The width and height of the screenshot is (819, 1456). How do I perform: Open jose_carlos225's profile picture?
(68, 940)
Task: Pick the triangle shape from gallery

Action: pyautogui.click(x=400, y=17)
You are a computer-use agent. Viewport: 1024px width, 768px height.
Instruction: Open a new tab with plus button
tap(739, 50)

...

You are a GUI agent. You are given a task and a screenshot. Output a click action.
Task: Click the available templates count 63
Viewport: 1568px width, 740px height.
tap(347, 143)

## What is needed
Go through the data above and copy each line that holds the word "agent".

## Solution for this problem
You are a computer-use agent. Viewport: 1024px width, 768px height.
You are a GUI agent. You are given a task and a screenshot. Output a click action.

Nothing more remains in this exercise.